Stored items
<<<<

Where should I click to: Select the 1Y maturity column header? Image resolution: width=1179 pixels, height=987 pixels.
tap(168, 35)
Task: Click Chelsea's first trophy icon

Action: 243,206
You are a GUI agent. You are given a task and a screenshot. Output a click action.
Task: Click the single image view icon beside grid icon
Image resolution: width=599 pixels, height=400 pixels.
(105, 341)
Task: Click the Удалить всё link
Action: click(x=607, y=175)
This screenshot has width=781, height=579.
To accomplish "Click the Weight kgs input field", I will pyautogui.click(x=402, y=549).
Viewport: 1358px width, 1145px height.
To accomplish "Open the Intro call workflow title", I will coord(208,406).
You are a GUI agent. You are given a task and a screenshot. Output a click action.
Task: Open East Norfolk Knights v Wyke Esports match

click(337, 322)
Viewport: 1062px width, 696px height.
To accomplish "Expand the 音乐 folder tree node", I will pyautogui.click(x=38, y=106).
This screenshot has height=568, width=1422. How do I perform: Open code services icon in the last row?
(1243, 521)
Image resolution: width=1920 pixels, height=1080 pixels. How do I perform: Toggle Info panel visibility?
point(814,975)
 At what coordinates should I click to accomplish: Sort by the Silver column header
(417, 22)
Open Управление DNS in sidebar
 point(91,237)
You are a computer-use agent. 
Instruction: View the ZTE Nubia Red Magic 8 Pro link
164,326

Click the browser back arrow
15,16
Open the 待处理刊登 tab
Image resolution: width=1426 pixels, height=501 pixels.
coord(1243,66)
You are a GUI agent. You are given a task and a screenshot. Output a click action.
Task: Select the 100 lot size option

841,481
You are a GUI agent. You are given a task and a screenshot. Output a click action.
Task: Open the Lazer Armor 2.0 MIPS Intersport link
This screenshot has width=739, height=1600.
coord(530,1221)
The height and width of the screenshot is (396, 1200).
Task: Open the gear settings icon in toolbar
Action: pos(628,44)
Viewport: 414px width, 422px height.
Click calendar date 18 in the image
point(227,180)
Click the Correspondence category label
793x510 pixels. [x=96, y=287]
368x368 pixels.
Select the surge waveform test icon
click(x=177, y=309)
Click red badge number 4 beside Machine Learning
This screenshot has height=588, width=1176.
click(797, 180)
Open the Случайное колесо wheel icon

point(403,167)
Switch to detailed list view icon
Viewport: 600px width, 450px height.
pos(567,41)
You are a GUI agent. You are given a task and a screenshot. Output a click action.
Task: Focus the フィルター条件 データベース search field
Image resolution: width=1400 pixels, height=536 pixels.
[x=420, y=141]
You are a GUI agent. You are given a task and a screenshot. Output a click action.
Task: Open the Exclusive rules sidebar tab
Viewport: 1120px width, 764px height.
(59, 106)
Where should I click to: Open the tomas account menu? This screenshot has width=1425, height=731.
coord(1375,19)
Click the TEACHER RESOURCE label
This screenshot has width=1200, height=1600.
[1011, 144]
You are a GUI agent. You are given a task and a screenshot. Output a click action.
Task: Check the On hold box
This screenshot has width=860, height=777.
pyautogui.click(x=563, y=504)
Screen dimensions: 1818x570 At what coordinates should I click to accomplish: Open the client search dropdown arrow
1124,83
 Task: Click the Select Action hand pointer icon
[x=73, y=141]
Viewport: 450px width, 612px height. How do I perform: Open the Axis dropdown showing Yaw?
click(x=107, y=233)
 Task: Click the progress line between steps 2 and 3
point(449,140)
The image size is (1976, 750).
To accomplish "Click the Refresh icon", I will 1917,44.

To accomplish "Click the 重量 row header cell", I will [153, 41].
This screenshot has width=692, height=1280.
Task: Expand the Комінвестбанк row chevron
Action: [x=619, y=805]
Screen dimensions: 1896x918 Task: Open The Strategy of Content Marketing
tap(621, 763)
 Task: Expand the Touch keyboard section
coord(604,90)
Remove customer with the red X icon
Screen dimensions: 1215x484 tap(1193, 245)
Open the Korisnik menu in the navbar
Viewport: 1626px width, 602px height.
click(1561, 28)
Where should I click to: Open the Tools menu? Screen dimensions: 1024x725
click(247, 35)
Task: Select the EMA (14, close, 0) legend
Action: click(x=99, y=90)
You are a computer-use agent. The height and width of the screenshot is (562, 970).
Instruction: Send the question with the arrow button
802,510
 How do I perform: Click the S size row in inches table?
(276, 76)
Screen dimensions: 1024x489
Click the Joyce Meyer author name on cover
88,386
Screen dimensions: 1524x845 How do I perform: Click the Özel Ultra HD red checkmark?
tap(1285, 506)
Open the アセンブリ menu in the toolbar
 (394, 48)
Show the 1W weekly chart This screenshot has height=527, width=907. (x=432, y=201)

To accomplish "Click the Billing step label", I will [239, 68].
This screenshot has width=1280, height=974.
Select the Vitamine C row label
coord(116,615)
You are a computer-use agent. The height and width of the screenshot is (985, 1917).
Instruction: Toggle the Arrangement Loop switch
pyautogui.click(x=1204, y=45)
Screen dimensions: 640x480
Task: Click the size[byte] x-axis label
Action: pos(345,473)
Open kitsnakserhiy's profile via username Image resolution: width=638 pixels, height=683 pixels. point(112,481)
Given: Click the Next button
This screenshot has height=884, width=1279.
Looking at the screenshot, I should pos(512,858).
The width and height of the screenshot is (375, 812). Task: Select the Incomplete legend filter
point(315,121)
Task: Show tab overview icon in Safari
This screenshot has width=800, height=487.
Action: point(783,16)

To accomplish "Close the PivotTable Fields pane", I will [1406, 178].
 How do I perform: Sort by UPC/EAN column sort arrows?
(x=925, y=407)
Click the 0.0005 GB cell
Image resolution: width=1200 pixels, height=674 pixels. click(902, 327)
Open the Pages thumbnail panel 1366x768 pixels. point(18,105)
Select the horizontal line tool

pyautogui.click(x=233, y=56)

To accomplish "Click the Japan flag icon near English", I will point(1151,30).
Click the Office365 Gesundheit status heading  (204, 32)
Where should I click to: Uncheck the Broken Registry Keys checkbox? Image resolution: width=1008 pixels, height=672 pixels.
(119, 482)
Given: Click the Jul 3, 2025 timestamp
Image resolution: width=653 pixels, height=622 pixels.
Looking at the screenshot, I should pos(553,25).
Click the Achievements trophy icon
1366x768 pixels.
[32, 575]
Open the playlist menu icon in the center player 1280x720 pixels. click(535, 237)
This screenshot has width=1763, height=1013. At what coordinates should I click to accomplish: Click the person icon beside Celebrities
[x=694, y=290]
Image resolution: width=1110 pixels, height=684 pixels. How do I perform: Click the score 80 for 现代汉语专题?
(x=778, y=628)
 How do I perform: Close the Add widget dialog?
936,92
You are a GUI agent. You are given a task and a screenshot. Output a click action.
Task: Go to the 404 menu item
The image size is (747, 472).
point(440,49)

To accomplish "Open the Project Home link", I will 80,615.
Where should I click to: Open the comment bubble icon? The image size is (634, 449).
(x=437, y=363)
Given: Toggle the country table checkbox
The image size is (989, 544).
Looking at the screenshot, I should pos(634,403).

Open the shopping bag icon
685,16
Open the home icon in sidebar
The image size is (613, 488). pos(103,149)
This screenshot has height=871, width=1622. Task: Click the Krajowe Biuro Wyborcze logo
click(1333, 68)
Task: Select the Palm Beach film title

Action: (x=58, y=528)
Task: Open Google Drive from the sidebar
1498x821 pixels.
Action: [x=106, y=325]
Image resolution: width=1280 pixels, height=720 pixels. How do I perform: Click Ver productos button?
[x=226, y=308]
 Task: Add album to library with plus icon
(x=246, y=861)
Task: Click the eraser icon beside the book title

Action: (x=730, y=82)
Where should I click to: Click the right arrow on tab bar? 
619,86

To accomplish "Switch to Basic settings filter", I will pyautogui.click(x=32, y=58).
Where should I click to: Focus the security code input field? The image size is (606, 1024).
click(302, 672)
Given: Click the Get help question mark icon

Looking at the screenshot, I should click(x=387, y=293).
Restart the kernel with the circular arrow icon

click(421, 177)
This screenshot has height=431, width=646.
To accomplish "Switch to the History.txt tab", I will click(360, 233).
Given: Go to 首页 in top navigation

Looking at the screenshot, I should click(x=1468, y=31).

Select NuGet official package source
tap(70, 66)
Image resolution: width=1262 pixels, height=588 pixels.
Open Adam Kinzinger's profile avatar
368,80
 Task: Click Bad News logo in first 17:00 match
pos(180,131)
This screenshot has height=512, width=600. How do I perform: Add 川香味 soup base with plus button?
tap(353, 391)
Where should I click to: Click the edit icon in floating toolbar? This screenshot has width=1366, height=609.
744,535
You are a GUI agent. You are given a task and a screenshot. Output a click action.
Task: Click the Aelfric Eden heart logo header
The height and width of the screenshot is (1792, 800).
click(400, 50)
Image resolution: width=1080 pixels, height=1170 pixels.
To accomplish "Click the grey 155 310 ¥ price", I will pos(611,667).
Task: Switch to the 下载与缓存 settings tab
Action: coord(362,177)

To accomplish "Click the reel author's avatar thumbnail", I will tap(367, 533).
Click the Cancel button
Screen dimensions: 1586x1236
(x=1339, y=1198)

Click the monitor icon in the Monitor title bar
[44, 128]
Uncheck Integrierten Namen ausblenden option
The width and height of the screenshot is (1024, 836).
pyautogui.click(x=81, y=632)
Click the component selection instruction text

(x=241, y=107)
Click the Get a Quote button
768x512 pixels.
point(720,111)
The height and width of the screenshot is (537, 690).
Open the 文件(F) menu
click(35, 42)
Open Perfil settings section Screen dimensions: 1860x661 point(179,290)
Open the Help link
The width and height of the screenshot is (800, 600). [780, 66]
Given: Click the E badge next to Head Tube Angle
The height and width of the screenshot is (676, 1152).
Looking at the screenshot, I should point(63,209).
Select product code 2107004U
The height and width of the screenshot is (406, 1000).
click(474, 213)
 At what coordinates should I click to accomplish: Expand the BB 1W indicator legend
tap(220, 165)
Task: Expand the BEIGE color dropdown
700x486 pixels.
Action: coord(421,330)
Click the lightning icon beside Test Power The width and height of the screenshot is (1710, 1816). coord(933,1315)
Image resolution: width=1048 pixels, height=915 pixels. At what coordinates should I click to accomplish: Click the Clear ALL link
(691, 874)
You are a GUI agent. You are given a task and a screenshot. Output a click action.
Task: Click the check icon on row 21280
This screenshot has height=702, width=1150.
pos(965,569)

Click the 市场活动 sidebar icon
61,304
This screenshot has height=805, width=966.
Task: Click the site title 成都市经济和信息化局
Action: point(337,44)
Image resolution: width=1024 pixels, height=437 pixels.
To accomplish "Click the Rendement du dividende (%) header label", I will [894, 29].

>>>>

Problem details
The lines to return begin at the first line of the records and end at the line holding "Task: Click the single"; please return them exactly, including both, and nothing beyond.

Solution to this task
Where should I click to: Select the 1Y maturity column header? Image resolution: width=1179 pixels, height=987 pixels.
tap(168, 35)
Task: Click Chelsea's first trophy icon

Action: 243,206
You are a GUI agent. You are given a task and a screenshot. Output a click action.
Task: Click the single image view icon beside grid icon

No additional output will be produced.